Stillen ist mehr als Ernährung. Es ist Nähe, Kommunikation und Beziehung und genau das wünsche ich mir für alle Mütter und ihre Kinder.
Meine Arbeit als Breastkeeperin ist aus der Überzeugung entstanden, dass Stillbeziehungen Schutz brauchen – keine schnellen Lösungen.
In meiner Begleitung darf Stillen wieder leise, langsam und individuell sein. Mit weniger Lärm von außen, mehr Raum für Wahrnehmung und dem Vertrauen, dass Prozesse Zeit haben dürfen.
Ich arbeite für die Frauen und für die Babys nicht für Erwartungen, Systeme oder vorgegebene Wege. Mir ist wichtig, dass Mütter ehrlich aufgeklärt werden und ihre Entscheidungen ohne Druck und ohne Falschinformationen treffen können.

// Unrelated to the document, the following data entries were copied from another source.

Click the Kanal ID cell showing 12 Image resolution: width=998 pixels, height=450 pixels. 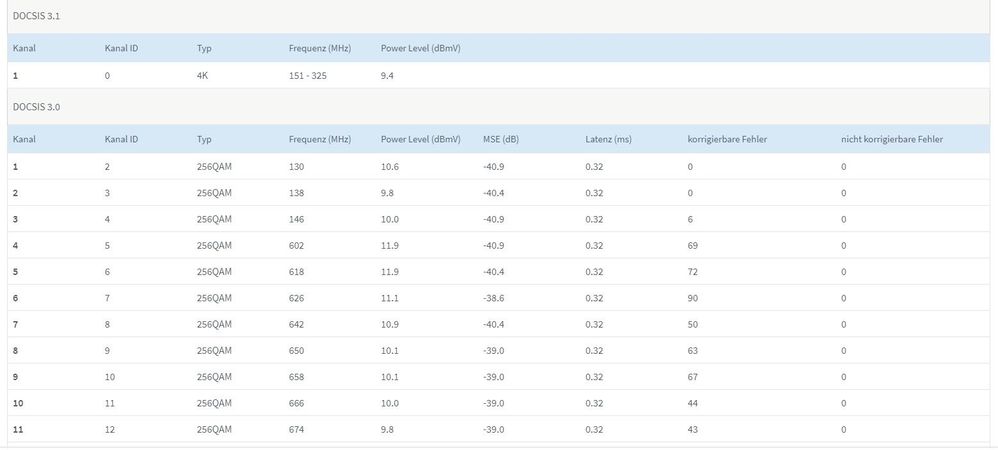coord(110,429)
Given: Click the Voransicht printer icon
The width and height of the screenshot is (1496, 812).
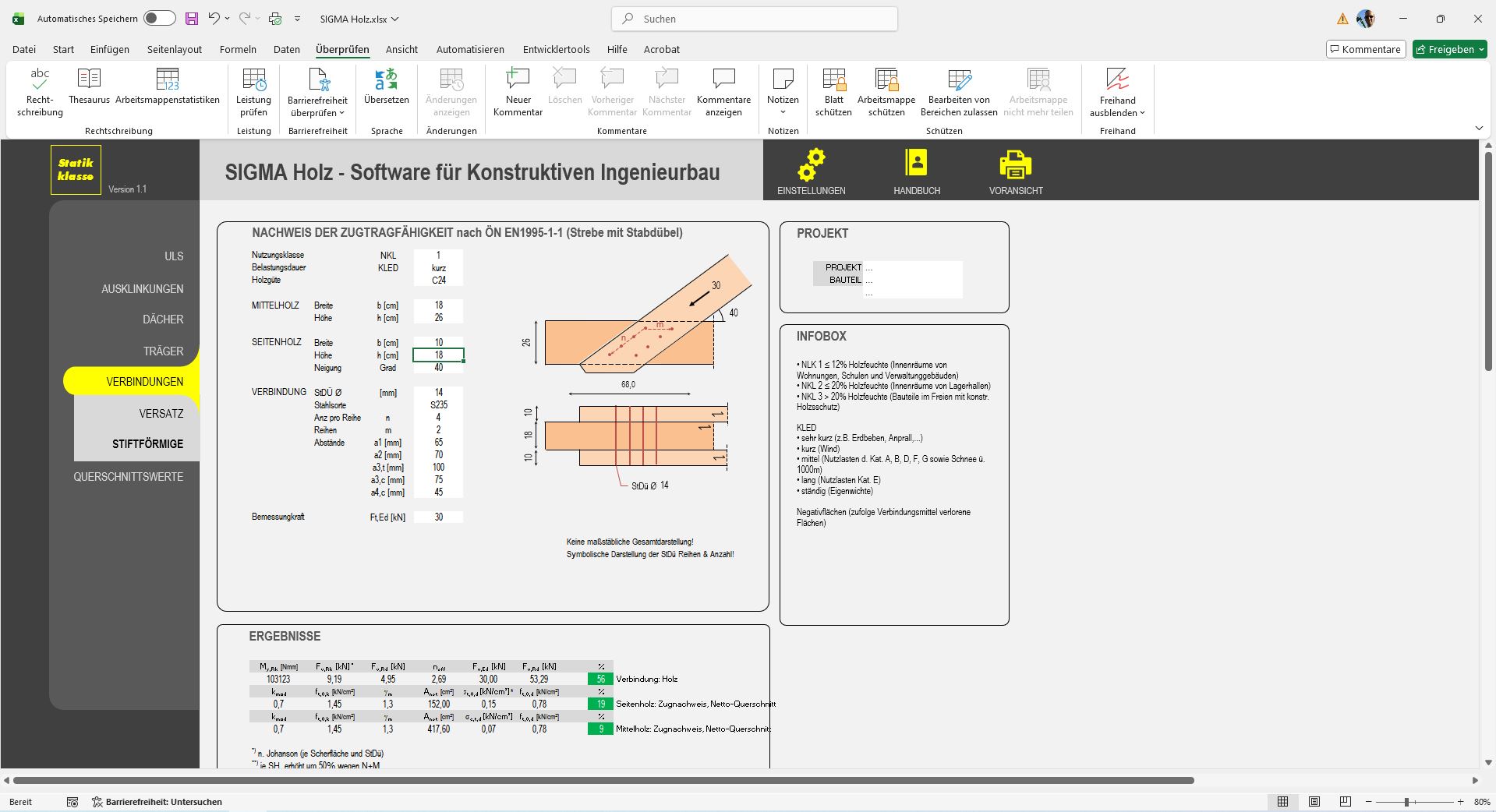Looking at the screenshot, I should [x=1015, y=164].
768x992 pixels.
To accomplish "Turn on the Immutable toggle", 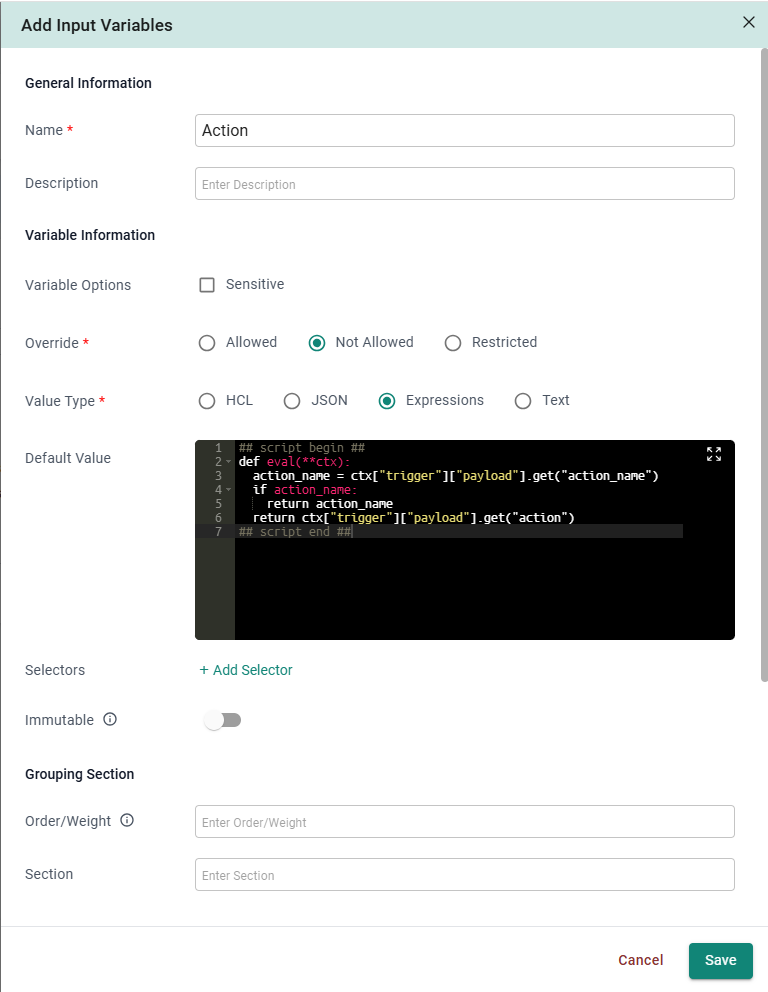I will 223,720.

Viele Stillprobleme entstehen nicht, weil Mütter etwas „falsch“ machen, sondern weil das Vertrauen in die eigene Wahrnehmung verloren geht durch Druck, widersprüchliche Ratschläge oder gut gemeinte Lösungen, die sich langfristig nicht richtig anfühlen.
In der Breastkeeping-Begleitung schauen wir gemeinsam auf die Ursachen von Stillproblemen und nicht nur auf das, was gerade sichtbar ist.
Breastkeeping soll stärken, nicht verunsichern.